Her research is centered on three related illnesses which until now do not have a specific diagnostic test. Normally they are diagnosed by "excluding" other causes and by a specific list of present symptoms. As a result it can take many months or years for a final diagnosis, causing the conditions to become chronic. The illnesses are known as Fibromyalgia (FM), Chronic Fatigue Syndrome (CFS), and Multiple Chemical Sensitivity (MCS). They affect millions of adults and children around the world and affect the brain, muscles and the immune system, causing a wide range of disabilities. The study, which was supervised by her father, Dr. Dilkhush Panjwani, identified the red blood cell metabolite 2,3-diphosphoglycerate (2,3-DPG) as a promising diagnostic biological marker. The people suffering from these illnesses had abnormal concentrations of the red blood cell metobolite 2,3-DPG. This could explain the pathophysiological basis and the body's adaptive process to compensate for the tissue hypoxia (lack of oxygen available to the tissues). Ms Panjwani also confirmed that there is a considerable overlap of clinical features among the three illnesses.

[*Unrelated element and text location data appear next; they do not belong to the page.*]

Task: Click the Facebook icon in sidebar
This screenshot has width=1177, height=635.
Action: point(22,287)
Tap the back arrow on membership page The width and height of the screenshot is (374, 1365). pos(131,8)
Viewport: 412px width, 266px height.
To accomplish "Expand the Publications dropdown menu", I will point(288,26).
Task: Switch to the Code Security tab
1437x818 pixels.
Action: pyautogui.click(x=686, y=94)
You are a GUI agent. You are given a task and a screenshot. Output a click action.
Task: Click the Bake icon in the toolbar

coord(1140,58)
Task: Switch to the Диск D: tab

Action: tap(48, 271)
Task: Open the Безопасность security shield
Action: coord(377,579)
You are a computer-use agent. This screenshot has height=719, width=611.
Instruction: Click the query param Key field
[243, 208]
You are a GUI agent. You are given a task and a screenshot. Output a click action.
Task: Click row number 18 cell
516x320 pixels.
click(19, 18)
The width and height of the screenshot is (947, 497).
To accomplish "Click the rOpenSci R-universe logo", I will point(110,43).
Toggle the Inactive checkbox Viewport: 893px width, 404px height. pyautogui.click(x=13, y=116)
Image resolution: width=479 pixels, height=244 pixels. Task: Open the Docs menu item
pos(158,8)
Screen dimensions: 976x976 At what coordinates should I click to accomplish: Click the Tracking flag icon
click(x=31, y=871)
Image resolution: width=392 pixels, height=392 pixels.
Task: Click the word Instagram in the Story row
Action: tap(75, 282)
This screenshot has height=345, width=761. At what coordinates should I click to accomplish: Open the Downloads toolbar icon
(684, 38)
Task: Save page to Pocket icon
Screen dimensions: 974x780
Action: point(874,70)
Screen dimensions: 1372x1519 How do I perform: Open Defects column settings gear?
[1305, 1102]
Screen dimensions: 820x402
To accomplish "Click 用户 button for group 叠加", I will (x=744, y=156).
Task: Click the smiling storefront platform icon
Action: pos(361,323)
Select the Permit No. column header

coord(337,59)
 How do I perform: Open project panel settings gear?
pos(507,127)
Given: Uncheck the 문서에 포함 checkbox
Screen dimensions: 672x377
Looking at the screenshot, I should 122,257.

Judith Spence, The Environmental Illness Society of Canada spokesperson has said that "Dilnaz has proven what patients have known all along , they are sick and they need treatment, research, dignity and most importantly they need hope". To date, researchers have not found a specific cellular marker or a cure. In discovering a physiological basis Dilnaz has torn research opportunities wide open. Panjwani said her inspiration came from a 1971 report by a U.S. researcher named William Oski, who speculated that low levels of the 2,3-DPG enzyme in one of his patients might be linked to chronic fatigue. Using his hypothesis she started with a group of 13 patients and followed up with another group of 18 to replicate her results. The study was guided by physicians from the Homewood Health Centre in Guelph and her father, a well known psychiatrist in Canada.

Dilnaz recalled the growing excitement she felt late one night as she began to compute results of a blood test conducted by MedCam, a Toronto laboratory which used special kits from California as no Canadian lab had previously been equipped to test the blood enzyme. "I just kind of looked at (the statistical printout) and I looked more carefully at it, showed my father and my sister and I got more excited when I realized what had happened," Panjwani said. "I was really excited and happy that all my hard work paid off," she said. "Being an athlete, I have friends who suffer from chronic fatigue syndrome and everything they've worked towards goes to waste with it," Panjwani said, explaining why she chose to focus on the study, which took more than 100 hours to complete. Dilnaz hasn't decided whether to pursue medicine and research or law and politics, but hopes that other researchers may take her work further and quicker. But she says she's "glad this was originally my idea and I came out with the enzyme first." There are plans to replicate Ms Panjwani's research by a prominent Toronto Hospital with research funds hopefully coming from a number of Canadian and American sources.

As the beginning of this new millennium unfolds, Dilnaz gives us all hope of the many wonderful discoveries to come. And to have a teen go where no adult has managed to go is especially sweet. For it is in our youth that our most fruitful hopes and dreams will come to be realized. And this should give us cause to strengthen our resolve to train and educate our youth so that they may carry on where we leave off. Our future may indeed lie in the hands of our youth, but it is only through us that they will be able to achieve the greatness we can only dream off. Yes, Pakistan should be very very proud!